**TASK OBJECTIVE:** Every word of the listing must be returned. Retype it exactly.

**DATA SUPPLIED:**
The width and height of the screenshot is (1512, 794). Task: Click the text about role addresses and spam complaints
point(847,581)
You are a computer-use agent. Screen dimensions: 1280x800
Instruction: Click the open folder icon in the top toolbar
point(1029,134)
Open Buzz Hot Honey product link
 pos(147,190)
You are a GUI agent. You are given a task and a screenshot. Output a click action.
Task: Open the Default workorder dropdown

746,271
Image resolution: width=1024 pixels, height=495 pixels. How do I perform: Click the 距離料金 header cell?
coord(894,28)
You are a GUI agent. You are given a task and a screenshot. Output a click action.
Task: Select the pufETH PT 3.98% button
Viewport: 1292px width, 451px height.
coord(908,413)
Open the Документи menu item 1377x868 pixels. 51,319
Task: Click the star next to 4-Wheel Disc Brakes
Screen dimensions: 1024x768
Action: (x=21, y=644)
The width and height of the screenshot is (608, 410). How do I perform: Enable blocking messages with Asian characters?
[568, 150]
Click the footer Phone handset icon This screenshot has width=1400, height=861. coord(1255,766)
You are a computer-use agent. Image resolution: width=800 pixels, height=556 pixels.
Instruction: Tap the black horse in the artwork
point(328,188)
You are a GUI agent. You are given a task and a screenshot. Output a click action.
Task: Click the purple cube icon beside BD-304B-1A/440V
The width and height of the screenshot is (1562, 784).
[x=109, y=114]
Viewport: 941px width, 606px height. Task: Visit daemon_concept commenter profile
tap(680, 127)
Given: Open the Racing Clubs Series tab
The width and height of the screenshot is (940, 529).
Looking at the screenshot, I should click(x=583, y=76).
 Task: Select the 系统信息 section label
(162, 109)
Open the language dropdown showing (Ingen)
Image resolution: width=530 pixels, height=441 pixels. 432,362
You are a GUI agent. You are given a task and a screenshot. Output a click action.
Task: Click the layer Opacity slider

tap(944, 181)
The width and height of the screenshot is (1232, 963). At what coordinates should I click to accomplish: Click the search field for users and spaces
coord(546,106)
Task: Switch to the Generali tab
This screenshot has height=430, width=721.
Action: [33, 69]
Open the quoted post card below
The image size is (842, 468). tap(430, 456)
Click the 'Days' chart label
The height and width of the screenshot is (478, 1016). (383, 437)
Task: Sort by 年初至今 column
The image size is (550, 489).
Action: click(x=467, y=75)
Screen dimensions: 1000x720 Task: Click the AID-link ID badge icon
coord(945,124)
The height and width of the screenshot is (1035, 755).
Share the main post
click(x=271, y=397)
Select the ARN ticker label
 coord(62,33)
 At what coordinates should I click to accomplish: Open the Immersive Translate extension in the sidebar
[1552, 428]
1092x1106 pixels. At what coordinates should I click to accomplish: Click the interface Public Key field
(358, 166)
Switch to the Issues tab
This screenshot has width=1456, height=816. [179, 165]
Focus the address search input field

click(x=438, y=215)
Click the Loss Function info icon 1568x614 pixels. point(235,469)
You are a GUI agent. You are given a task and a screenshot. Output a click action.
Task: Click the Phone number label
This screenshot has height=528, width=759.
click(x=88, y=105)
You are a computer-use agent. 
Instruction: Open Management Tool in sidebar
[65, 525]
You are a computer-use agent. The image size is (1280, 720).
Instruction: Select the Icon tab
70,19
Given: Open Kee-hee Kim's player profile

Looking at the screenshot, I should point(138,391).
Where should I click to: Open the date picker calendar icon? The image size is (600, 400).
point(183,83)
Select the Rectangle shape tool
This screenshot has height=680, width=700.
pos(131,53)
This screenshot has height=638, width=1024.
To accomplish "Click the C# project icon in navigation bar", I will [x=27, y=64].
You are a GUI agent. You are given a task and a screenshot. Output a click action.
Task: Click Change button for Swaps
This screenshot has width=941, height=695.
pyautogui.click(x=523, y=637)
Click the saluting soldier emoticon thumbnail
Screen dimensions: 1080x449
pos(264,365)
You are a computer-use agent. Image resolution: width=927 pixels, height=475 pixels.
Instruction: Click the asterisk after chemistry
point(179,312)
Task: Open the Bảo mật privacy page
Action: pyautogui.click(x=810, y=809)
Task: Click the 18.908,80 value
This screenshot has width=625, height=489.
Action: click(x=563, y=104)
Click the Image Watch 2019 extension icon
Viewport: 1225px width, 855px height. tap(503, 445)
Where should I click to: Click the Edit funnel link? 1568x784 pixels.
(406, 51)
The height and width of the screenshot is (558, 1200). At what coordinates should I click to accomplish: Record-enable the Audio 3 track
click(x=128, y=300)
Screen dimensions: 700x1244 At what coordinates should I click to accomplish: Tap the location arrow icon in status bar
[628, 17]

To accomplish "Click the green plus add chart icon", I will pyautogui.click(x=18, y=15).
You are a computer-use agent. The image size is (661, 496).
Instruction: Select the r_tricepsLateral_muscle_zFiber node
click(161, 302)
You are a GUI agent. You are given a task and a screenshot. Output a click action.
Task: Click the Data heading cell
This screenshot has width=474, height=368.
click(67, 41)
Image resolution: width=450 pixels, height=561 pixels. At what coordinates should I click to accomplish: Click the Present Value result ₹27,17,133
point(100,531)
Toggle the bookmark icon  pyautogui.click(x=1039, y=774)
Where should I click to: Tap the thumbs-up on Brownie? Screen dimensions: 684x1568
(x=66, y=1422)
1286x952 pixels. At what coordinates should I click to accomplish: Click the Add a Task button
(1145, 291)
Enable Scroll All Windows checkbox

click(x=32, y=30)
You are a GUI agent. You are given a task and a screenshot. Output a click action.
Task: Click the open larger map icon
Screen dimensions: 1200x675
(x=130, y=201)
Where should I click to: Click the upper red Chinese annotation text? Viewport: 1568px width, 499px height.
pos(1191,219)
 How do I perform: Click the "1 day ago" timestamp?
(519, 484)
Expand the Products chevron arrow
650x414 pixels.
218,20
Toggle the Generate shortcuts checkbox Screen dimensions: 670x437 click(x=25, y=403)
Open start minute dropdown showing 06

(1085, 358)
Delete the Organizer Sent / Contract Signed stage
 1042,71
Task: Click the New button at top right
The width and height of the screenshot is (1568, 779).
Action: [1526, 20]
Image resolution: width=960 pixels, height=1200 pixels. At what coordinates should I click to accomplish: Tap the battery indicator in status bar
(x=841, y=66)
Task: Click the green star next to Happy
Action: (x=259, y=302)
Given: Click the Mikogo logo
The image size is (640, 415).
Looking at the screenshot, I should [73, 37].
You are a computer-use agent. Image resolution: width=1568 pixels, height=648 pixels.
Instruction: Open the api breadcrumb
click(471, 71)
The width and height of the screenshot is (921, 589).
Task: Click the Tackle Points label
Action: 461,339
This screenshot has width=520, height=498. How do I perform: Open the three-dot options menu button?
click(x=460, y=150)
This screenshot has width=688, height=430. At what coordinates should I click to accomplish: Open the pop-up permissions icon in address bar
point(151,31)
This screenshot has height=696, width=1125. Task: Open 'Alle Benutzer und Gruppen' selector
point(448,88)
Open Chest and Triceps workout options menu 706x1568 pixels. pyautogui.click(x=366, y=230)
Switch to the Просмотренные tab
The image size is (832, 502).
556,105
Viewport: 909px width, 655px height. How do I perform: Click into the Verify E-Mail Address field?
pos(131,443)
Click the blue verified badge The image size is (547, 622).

**EXERCISE RESULT:**
The width and height of the screenshot is (1512, 794). Task: Click the text about role addresses and spam complaints
point(847,581)
You are a computer-use agent. Screen dimensions: 1280x800
Instruction: Click the open folder icon in the top toolbar
point(1029,134)
Open Buzz Hot Honey product link
 pos(147,190)
You are a GUI agent. You are given a task and a screenshot. Output a click action.
Task: Open the Default workorder dropdown

746,271
Image resolution: width=1024 pixels, height=495 pixels. How do I perform: Click the 距離料金 header cell?
coord(894,28)
You are a GUI agent. You are given a task and a screenshot. Output a click action.
Task: Select the pufETH PT 3.98% button
Viewport: 1292px width, 451px height.
coord(908,413)
Open the Документи menu item 1377x868 pixels. 51,319
Task: Click the star next to 4-Wheel Disc Brakes
Screen dimensions: 1024x768
Action: (x=21, y=644)
The width and height of the screenshot is (608, 410). How do I perform: Enable blocking messages with Asian characters?
[568, 150]
Click the footer Phone handset icon This screenshot has width=1400, height=861. coord(1255,766)
You are a computer-use agent. Image resolution: width=800 pixels, height=556 pixels.
Instruction: Tap the black horse in the artwork
point(328,188)
You are a GUI agent. You are given a task and a screenshot. Output a click action.
Task: Click the purple cube icon beside BD-304B-1A/440V
The width and height of the screenshot is (1562, 784).
[x=109, y=114]
Viewport: 941px width, 606px height. Task: Visit daemon_concept commenter profile
tap(680, 127)
Given: Open the Racing Clubs Series tab
The width and height of the screenshot is (940, 529).
Looking at the screenshot, I should click(x=583, y=76).
 Task: Select the 系统信息 section label
(162, 109)
Open the language dropdown showing (Ingen)
Image resolution: width=530 pixels, height=441 pixels. 432,362
You are a GUI agent. You are given a task and a screenshot. Output a click action.
Task: Click the layer Opacity slider

tap(944, 181)
The width and height of the screenshot is (1232, 963). At what coordinates should I click to accomplish: Click the search field for users and spaces
coord(546,106)
Task: Switch to the Generali tab
This screenshot has height=430, width=721.
Action: [33, 69]
Open the quoted post card below
The image size is (842, 468). tap(430, 456)
Click the 'Days' chart label
The height and width of the screenshot is (478, 1016). (383, 437)
Task: Sort by 年初至今 column
The image size is (550, 489).
Action: click(x=467, y=75)
Screen dimensions: 1000x720 Task: Click the AID-link ID badge icon
coord(945,124)
The height and width of the screenshot is (1035, 755).
Share the main post
click(x=271, y=397)
Select the ARN ticker label
 coord(62,33)
 At what coordinates should I click to accomplish: Open the Immersive Translate extension in the sidebar
[1552, 428]
1092x1106 pixels. At what coordinates should I click to accomplish: Click the interface Public Key field
(358, 166)
Switch to the Issues tab
This screenshot has width=1456, height=816. [179, 165]
Focus the address search input field

click(x=438, y=215)
Click the Loss Function info icon 1568x614 pixels. point(235,469)
You are a GUI agent. You are given a task and a screenshot. Output a click action.
Task: Click the Phone number label
This screenshot has height=528, width=759.
click(x=88, y=105)
You are a computer-use agent. 
Instruction: Open Management Tool in sidebar
[65, 525]
You are a computer-use agent. The image size is (1280, 720).
Instruction: Select the Icon tab
70,19
Given: Open Kee-hee Kim's player profile

Looking at the screenshot, I should point(138,391).
Where should I click to: Open the date picker calendar icon? The image size is (600, 400).
point(183,83)
Select the Rectangle shape tool
This screenshot has height=680, width=700.
pos(131,53)
This screenshot has height=638, width=1024.
To accomplish "Click the C# project icon in navigation bar", I will [x=27, y=64].
You are a GUI agent. You are given a task and a screenshot. Output a click action.
Task: Click Change button for Swaps
This screenshot has width=941, height=695.
pyautogui.click(x=523, y=637)
Click the saluting soldier emoticon thumbnail
Screen dimensions: 1080x449
pos(264,365)
You are a computer-use agent. Image resolution: width=927 pixels, height=475 pixels.
Instruction: Click the asterisk after chemistry
point(179,312)
Task: Open the Bảo mật privacy page
Action: pyautogui.click(x=810, y=809)
Task: Click the 18.908,80 value
This screenshot has width=625, height=489.
Action: click(x=563, y=104)
Click the Image Watch 2019 extension icon
Viewport: 1225px width, 855px height. tap(503, 445)
Where should I click to: Click the Edit funnel link? 1568x784 pixels.
(406, 51)
The height and width of the screenshot is (558, 1200). At what coordinates should I click to accomplish: Record-enable the Audio 3 track
click(x=128, y=300)
Screen dimensions: 700x1244 At what coordinates should I click to accomplish: Tap the location arrow icon in status bar
[628, 17]

To accomplish "Click the green plus add chart icon", I will pyautogui.click(x=18, y=15).
You are a computer-use agent. The image size is (661, 496).
Instruction: Select the r_tricepsLateral_muscle_zFiber node
click(161, 302)
You are a GUI agent. You are given a task and a screenshot. Output a click action.
Task: Click the Data heading cell
This screenshot has width=474, height=368.
click(67, 41)
Image resolution: width=450 pixels, height=561 pixels. At what coordinates should I click to accomplish: Click the Present Value result ₹27,17,133
point(100,531)
Toggle the bookmark icon  pyautogui.click(x=1039, y=774)
Where should I click to: Tap the thumbs-up on Brownie? Screen dimensions: 684x1568
(x=66, y=1422)
1286x952 pixels. At what coordinates should I click to accomplish: Click the Add a Task button
(1145, 291)
Enable Scroll All Windows checkbox

click(x=32, y=30)
You are a GUI agent. You are given a task and a screenshot. Output a click action.
Task: Click the open larger map icon
Screen dimensions: 1200x675
(x=130, y=201)
Where should I click to: Click the upper red Chinese annotation text? Viewport: 1568px width, 499px height.
pos(1191,219)
 How do I perform: Click the "1 day ago" timestamp?
(519, 484)
Expand the Products chevron arrow
650x414 pixels.
218,20
Toggle the Generate shortcuts checkbox Screen dimensions: 670x437 click(x=25, y=403)
Open start minute dropdown showing 06

(1085, 358)
Delete the Organizer Sent / Contract Signed stage
 1042,71
Task: Click the New button at top right
The width and height of the screenshot is (1568, 779).
Action: [1526, 20]
Image resolution: width=960 pixels, height=1200 pixels. At what coordinates should I click to accomplish: Tap the battery indicator in status bar
(x=841, y=66)
Task: Click the green star next to Happy
Action: (x=259, y=302)
Given: Click the Mikogo logo
The image size is (640, 415).
Looking at the screenshot, I should [73, 37].
You are a computer-use agent. Image resolution: width=1568 pixels, height=648 pixels.
Instruction: Open the api breadcrumb
click(471, 71)
The width and height of the screenshot is (921, 589).
Task: Click the Tackle Points label
Action: 461,339
This screenshot has width=520, height=498. How do I perform: Open the three-dot options menu button?
click(x=460, y=150)
This screenshot has width=688, height=430. At what coordinates should I click to accomplish: Open the pop-up permissions icon in address bar
point(151,31)
This screenshot has height=696, width=1125. Task: Open 'Alle Benutzer und Gruppen' selector
point(448,88)
Open Chest and Triceps workout options menu 706x1568 pixels. pyautogui.click(x=366, y=230)
Switch to the Просмотренные tab
The image size is (832, 502).
556,105
Viewport: 909px width, 655px height. How do I perform: Click into the Verify E-Mail Address field?
pos(131,443)
Click the blue verified badge The image size is (547, 622).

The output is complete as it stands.